### WORK INSTRUCTION:
Give the listing again word for word, excluding the pictures it contains.

### DATASET RECORDS:
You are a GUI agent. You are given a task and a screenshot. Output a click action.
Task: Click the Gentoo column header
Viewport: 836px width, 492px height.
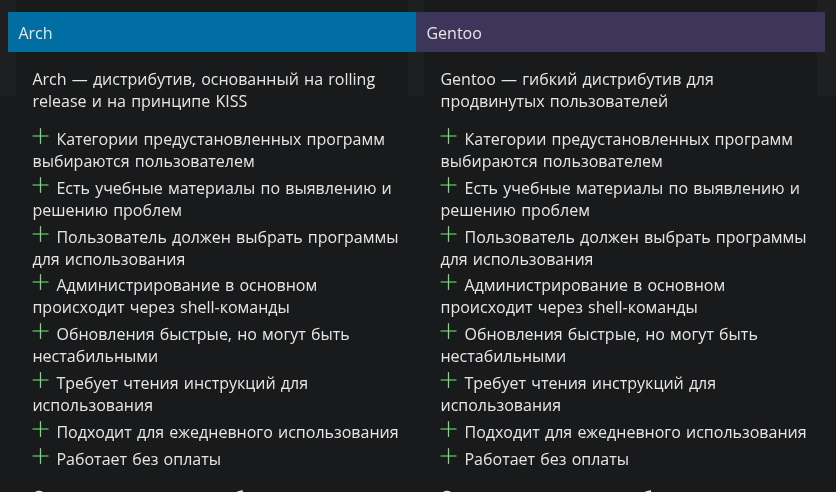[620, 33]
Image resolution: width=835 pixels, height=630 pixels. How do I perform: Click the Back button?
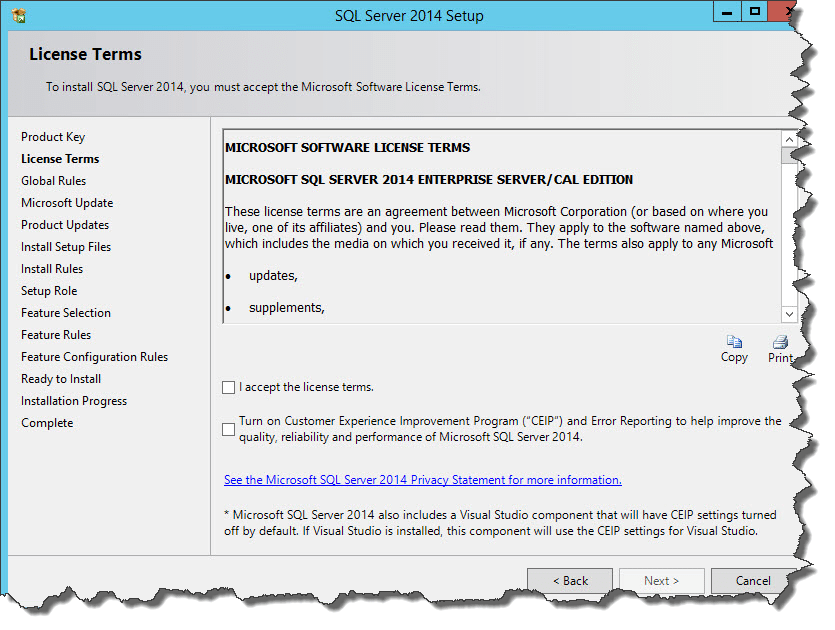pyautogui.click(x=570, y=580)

### ANSWER BELOW:
You are a GUI agent. You are given a task and a screenshot. Output a click action.
Task: Click the Gentoo column header
Viewport: 836px width, 492px height.
[620, 33]
Image resolution: width=835 pixels, height=630 pixels. How do I perform: Click the Back button?
pyautogui.click(x=570, y=580)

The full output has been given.